January 23, 2015

'Champ de Blé' not mere Méh! - How MONET Painted with Light

Lightness of Being is a movie not related to this painting; neither is Gorillas in the Mist

Claude Monet 'Champ de Blé' 1881 Signed Claude Monet and dated 81 (lower left)
Oil on canvas
25 7/8 by 32 1/4 inches

We love this exceptionally beautiful work by Claude Monet with its airy and light-filled summery landscape.  Monet's sweeping view of a wheat field beneath a sky of cirrus clouds is among the classic Impressionist landscapes from the early 1880s. The picture dates from 1881, when the artist was living in Vétheuil, and depicts a wheat field in Lavacourt, just across the river. Its apparent simplicity notwithstanding, Champ de blé is in fact masterfully nuanced in both composition and surface treatment. Monet’s pictures of these months were customarily consigned to Durand-Ruel and sold shortly thereafter, as was the case for the related composition, Champ de coquelicots (W. 677, Museum Boymans van Beuningen, Rotterdam). Champ de blé, however, was probably the picture that Monet included in the seventh Impressionist exhibition in 1882, which was the last time the artist would exhibit with the original group. Champ de bléhas attracted critical acclaim ever since its first public appearance, and is a testament to Monet's regard for the picture.

Monet’s landscapes of Lavacourt, Vétheuil and the areas of the Seine valley were usually done out of doors and then finished in Monet’s studio. Ever in search for new venues, the artist would load his bateau-atelier with his brushes, canvases and oils and set out on the river, looking for engaging subjects. The scene depicted in the present work is a vast and verdant field, distinguished by the dramatic poplar trees that would appear in Monet’s series paintings in later years. Monet’s focus here is on the great horizontal expanse of the grassy plain, interrupted by the footpath that leads to the wheat field. The vista takes shape in the form of a grid, with horizontal and vertical elements plotted in opposition to create this dynamic view.

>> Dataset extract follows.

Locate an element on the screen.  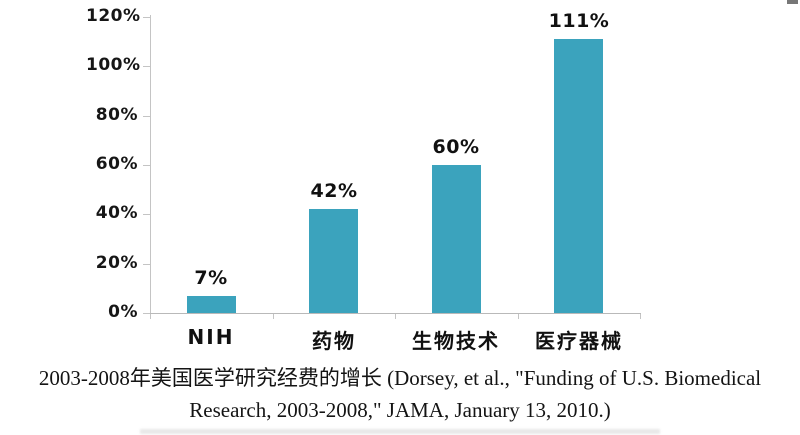
bar-value-label: 60% is located at coordinates (456, 147).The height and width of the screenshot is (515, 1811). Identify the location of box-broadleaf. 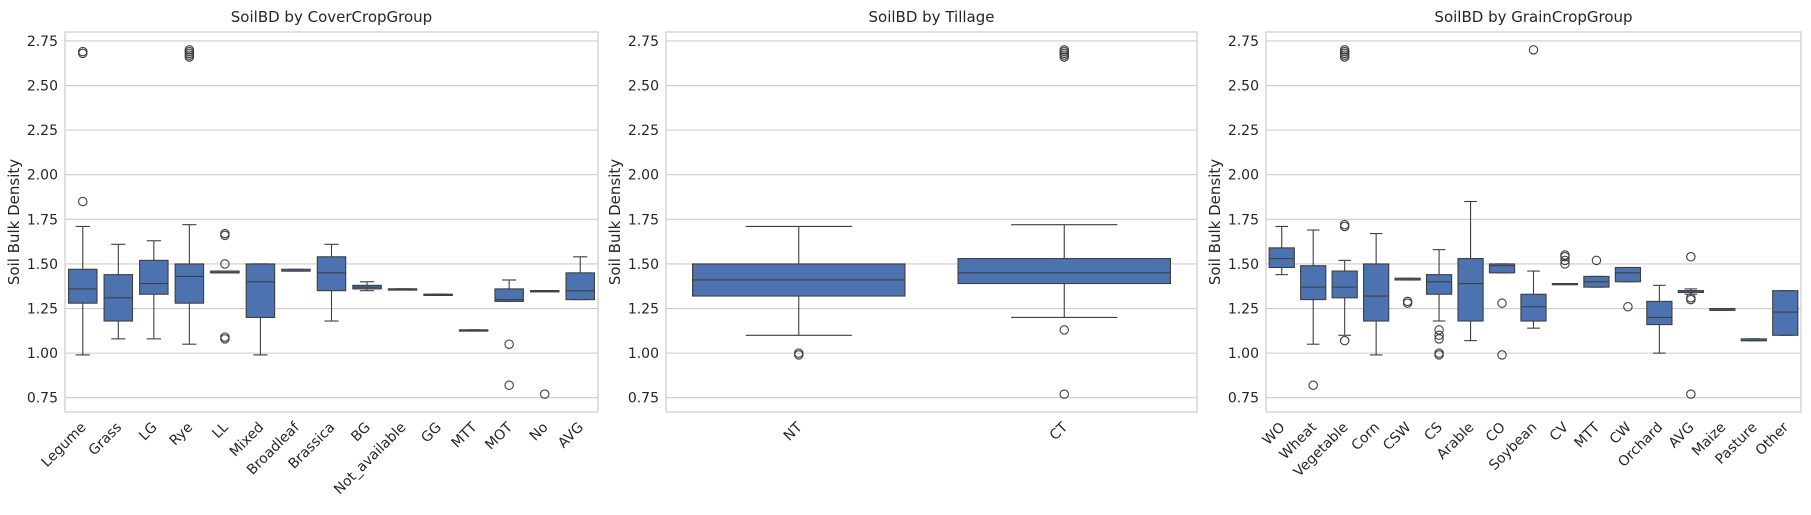
(296, 270).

Monet’s experiences in Vétheuil and its surrounding region inspired to some of his most complex landscape paintings. He moved to this area of the Seine valley from Argenteuil in 1878, and the following five years he spent there with his family were to be some of the most tumultuous of his life. Painting offered a respite during this era, and those canvases he produced during this period celebrate the splendor of the French countryside. These pictures would ultimately be sold by Paul Durand-Ruel at the end of 1881, elevating the artist into a more secure financial position and launching him into yet another phase of his artistic development. The Vétheuil compositions evidence Monet at his most ambitious, revealing his devotion to his craft. These were the years that gave rise to his riveting depictions of the ice-floes on the Seine, along with some of his most compositionally sophisticated landscapes of the river valley, including the present work and the picture now residing in the Metropolitan Museum of Art.

Champ de blé has an exceptionally important early provenance. The first owner the present work was William H. Fuller, the director of the National Wallpaper Company and a devoted collector of Monet's art. In 1891, Fuller organized the first exhibition of the artist's paintings in the United States at the Union Club in New York, effectively introducing Monet to an American audience. Fuller may have first purchased the picture around 1886, the same time he acquired another work by Monet (W. 752, Metropolitan Museum of Art, New York) from Durand-Ruel. While we know that the picture was in Fuller's possession in 1891 for the exhibition, the Durand-Ruel archives show that Fuller sold and repurchased the work from Durand-Ruel within a year in the late 1890s. The painting was then acquired at the turn of the century by Henry White Cannon, the president of Chase Bank. Cannon and his wife Jennie Olive, an active member of the suffragette movement in the early twentieth century, owned the picture until Jennie gifted it to the Cleveland Museum in 1947.

This exquisite work by the hand of Claude Monet was offered at Sotheby's Impressionist & Modern Art Evening Sale on November 5th 2012.